— ACTION ITEM —
Return the line containing "JUVÉDERM® Ultra Plus XC (566, 287)" and all lines after it exactly; stop at the end of the material.

— LISTED ENTRIES —
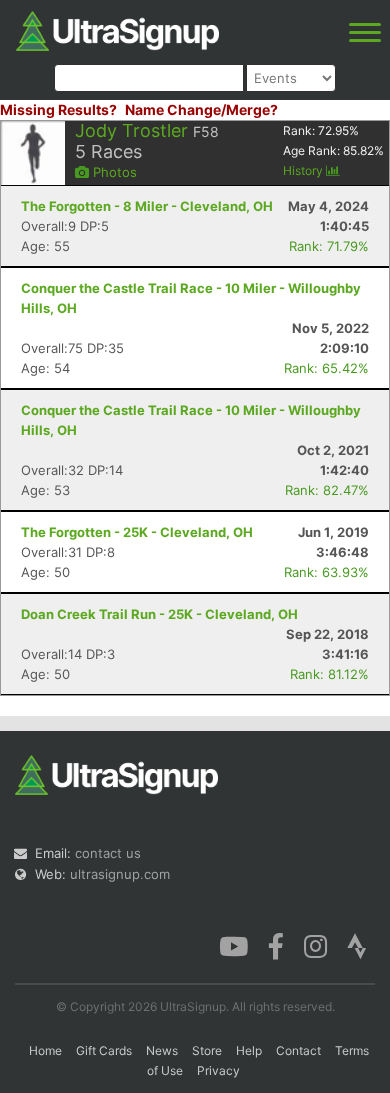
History (304, 170)
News (162, 1050)
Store (207, 1050)
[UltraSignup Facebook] (276, 945)
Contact (298, 1050)
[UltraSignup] (117, 29)
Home (45, 1050)
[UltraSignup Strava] (357, 945)
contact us (108, 853)
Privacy (218, 1070)
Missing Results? (58, 109)
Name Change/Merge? (201, 109)
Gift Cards (104, 1050)
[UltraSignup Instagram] (315, 945)
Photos (113, 172)
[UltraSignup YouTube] (233, 945)
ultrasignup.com (120, 874)
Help (249, 1050)
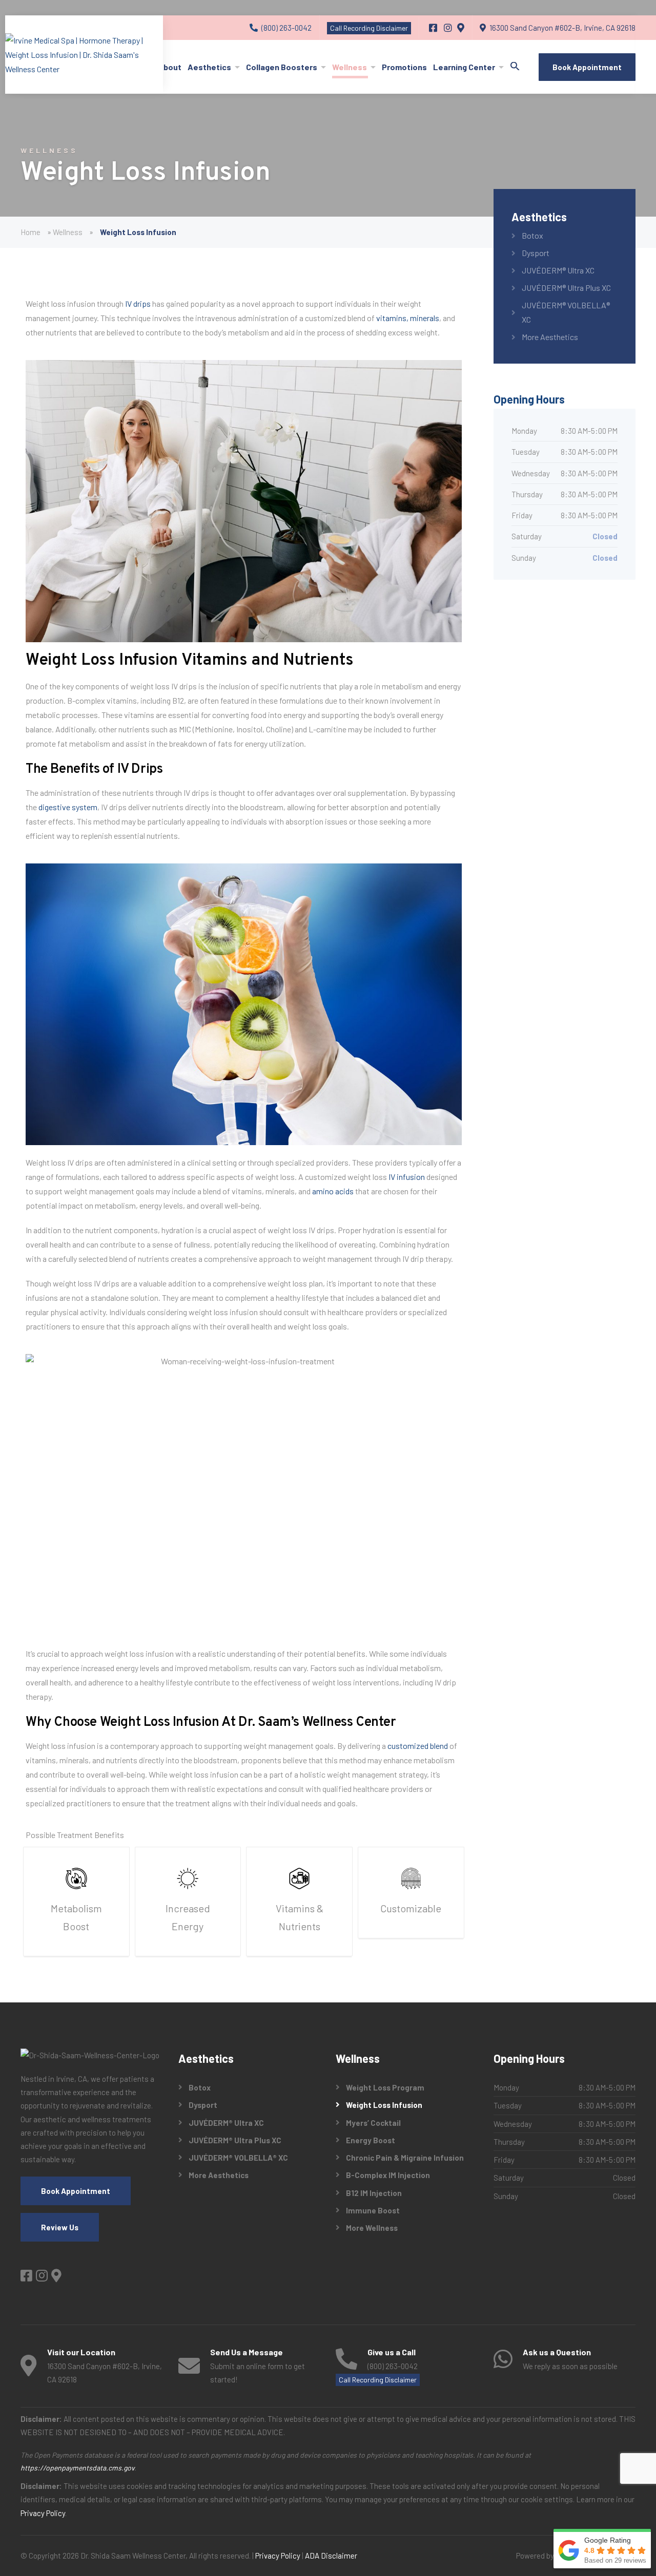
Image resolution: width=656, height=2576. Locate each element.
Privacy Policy (42, 2513)
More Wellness (372, 2227)
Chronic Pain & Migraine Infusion (405, 2157)
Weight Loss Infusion (384, 2104)
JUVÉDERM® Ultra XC (558, 270)
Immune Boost (373, 2210)
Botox (532, 235)
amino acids (333, 1191)
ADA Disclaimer (331, 2555)
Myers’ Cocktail (373, 2122)
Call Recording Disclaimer (369, 28)
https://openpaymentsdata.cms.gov (77, 2467)
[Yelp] (460, 28)
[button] (515, 67)
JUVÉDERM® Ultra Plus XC (566, 287)
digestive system (67, 807)
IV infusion (406, 1176)
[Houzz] (56, 2275)
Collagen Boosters (281, 67)
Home (30, 232)
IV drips (138, 303)
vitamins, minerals (407, 318)
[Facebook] (434, 28)
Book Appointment (587, 67)
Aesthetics (209, 67)
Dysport (535, 253)
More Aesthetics (550, 337)
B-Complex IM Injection (388, 2175)
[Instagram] (449, 28)
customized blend (417, 1745)
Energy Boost (370, 2140)
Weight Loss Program (385, 2087)
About (169, 67)
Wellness (349, 67)
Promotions (404, 67)
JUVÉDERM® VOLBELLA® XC (566, 312)
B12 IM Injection (374, 2193)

— ANSWER TO THIS TASK —
JUVÉDERM® Ultra Plus XC (566, 287)
digestive system (67, 807)
IV infusion (406, 1176)
[Houzz] (56, 2275)
Collagen Boosters (281, 67)
Home (30, 232)
IV drips (138, 303)
vitamins, minerals (407, 318)
[Facebook] (434, 28)
Book Appointment (587, 67)
Aesthetics (209, 67)
Dysport (535, 253)
More Aesthetics (550, 337)
B-Complex IM Injection (388, 2175)
[Instagram] (449, 28)
customized blend (417, 1745)
Energy Boost (370, 2140)
Weight Loss Program (385, 2087)
About (169, 67)
Wellness (349, 67)
Promotions (404, 67)
JUVÉDERM® VOLBELLA® XC (566, 312)
B12 IM Injection (374, 2193)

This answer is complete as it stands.